* **What this task involves**:
Give the part of the listing that opens with the line containing "Choose the 近31天" and closes with the line containing "click(134, 156)", both included, as a JSON list of strings with one string per line and blank lines omitted.
— BEGIN Record excerpts —
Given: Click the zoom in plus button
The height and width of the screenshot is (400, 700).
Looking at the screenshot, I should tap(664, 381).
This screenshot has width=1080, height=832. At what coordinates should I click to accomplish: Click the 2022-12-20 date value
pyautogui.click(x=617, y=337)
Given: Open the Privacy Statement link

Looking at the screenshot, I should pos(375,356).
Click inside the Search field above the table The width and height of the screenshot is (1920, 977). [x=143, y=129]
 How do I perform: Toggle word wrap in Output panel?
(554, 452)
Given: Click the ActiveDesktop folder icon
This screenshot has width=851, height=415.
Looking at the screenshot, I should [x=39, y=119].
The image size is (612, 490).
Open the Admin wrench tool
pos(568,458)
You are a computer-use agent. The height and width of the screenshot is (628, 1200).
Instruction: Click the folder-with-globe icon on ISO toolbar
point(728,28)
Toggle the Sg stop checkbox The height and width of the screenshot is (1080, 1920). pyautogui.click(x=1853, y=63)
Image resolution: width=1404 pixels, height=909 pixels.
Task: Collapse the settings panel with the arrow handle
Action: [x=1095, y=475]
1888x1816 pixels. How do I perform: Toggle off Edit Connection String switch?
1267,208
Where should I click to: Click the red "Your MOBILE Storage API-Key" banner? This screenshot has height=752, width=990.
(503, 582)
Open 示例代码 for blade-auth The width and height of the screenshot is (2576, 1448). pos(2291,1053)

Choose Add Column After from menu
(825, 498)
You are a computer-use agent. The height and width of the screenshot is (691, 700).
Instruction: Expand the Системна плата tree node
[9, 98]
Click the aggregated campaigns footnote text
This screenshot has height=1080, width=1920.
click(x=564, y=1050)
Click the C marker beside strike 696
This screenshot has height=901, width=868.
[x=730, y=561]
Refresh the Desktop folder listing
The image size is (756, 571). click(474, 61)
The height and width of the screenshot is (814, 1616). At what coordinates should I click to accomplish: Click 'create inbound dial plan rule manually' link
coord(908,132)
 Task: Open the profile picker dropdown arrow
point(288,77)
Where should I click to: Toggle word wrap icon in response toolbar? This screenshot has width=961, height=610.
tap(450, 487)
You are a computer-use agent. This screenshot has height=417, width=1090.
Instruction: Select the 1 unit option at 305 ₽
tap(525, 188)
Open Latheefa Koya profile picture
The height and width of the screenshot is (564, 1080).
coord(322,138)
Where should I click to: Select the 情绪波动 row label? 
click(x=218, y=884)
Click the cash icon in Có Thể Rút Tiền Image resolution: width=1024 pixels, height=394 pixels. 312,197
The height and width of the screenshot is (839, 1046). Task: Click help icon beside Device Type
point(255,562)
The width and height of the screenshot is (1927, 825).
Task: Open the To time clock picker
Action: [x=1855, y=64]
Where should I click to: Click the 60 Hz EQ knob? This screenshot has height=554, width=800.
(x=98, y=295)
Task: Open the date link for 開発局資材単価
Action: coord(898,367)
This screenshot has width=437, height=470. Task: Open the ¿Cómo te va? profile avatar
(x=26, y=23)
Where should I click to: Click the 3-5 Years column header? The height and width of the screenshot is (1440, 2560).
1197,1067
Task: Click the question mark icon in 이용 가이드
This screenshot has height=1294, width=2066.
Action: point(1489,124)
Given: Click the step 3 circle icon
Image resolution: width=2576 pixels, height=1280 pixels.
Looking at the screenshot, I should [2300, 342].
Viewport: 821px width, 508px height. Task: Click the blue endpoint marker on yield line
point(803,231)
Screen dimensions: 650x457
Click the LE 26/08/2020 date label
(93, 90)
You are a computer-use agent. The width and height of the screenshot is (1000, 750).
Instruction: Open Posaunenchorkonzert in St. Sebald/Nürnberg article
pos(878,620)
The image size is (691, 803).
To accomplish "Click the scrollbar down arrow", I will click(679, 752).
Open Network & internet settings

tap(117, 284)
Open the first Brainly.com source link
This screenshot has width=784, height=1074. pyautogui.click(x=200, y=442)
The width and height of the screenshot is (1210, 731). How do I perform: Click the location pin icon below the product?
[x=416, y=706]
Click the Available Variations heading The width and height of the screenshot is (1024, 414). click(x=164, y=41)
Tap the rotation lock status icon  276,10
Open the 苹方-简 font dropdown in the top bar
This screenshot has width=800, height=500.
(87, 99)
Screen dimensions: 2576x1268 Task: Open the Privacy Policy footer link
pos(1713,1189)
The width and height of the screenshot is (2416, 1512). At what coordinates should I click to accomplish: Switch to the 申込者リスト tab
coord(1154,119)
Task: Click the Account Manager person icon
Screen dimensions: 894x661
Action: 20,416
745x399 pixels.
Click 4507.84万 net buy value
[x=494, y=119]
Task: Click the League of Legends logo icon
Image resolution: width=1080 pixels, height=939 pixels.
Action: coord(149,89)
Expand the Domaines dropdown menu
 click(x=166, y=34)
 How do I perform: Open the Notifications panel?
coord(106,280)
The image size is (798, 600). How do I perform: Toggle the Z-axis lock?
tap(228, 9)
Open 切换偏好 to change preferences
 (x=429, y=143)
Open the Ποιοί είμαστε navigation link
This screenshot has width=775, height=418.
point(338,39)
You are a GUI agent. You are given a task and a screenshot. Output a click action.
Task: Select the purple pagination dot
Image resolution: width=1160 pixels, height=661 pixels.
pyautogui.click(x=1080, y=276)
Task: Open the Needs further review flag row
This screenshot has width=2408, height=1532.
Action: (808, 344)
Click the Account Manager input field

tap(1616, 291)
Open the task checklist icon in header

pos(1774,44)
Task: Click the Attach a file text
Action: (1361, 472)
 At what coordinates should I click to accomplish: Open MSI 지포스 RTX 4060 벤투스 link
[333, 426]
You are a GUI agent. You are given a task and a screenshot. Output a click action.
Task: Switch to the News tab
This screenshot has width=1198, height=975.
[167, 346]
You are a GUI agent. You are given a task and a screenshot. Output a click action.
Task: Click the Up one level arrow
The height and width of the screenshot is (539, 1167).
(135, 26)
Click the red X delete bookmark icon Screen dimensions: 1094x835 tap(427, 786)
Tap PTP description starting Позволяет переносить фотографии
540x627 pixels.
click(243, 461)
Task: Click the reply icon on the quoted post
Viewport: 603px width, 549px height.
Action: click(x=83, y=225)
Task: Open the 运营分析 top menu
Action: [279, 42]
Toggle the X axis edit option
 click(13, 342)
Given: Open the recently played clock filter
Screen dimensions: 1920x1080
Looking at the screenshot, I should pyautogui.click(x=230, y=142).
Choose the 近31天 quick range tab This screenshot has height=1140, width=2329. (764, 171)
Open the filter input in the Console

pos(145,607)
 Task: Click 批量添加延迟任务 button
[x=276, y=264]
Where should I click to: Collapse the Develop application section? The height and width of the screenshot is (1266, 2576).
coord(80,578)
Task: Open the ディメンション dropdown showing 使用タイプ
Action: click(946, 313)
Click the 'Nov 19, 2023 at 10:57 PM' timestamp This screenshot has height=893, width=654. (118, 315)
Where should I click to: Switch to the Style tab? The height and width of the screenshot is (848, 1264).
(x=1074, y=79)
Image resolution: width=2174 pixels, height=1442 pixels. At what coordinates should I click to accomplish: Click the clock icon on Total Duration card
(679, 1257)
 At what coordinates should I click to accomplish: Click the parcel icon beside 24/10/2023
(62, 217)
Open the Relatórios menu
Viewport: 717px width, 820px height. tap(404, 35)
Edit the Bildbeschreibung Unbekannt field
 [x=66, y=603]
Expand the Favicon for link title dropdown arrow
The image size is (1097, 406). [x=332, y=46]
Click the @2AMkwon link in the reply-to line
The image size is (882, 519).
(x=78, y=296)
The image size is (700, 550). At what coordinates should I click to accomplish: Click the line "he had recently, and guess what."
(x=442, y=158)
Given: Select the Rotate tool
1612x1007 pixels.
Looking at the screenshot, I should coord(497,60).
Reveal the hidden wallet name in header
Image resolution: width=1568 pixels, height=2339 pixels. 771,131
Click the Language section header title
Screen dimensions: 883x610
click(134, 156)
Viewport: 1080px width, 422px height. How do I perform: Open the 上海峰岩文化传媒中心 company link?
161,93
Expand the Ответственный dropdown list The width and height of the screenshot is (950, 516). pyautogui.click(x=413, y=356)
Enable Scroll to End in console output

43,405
— END Record excerpts —
* **Solution below**:
[
  "Choose the 近31天 quick range tab This screenshot has height=1140, width=2329. (764, 171)",
  "Open the filter input in the Console",
  "pos(145,607)",
  " Task: Click 批量添加延迟任务 button",
  "[x=276, y=264]",
  "Where should I click to: Collapse the Develop application section? The height and width of the screenshot is (1266, 2576).",
  "coord(80,578)",
  "Task: Open the ディメンション dropdown showing 使用タイプ",
  "Action: click(946, 313)",
  "Click the 'Nov 19, 2023 at 10:57 PM' timestamp This screenshot has height=893, width=654. (118, 315)",
  "Where should I click to: Switch to the Style tab? The height and width of the screenshot is (848, 1264).",
  "(x=1074, y=79)",
  "Image resolution: width=2174 pixels, height=1442 pixels. At what coordinates should I click to accomplish: Click the clock icon on Total Duration card",
  "(679, 1257)",
  " At what coordinates should I click to accomplish: Click the parcel icon beside 24/10/2023",
  "(62, 217)",
  "Open the Relatórios menu",
  "Viewport: 717px width, 820px height. tap(404, 35)",
  "Edit the Bildbeschreibung Unbekannt field",
  " [x=66, y=603]",
  "Expand the Favicon for link title dropdown arrow",
  "The image size is (1097, 406). [x=332, y=46]",
  "Click the @2AMkwon link in the reply-to line",
  "The image size is (882, 519).",
  "(x=78, y=296)",
  "The image size is (700, 550). At what coordinates should I click to accomplish: Click the line \"he had recently, and guess what.\"",
  "(x=442, y=158)",
  "Given: Select the Rotate tool",
  "1612x1007 pixels.",
  "Looking at the screenshot, I should coord(497,60).",
  "Reveal the hidden wallet name in header",
  "Image resolution: width=1568 pixels, height=2339 pixels. 771,131",
  "Click the Language section header title",
  "Screen dimensions: 883x610",
  "click(134, 156)"
]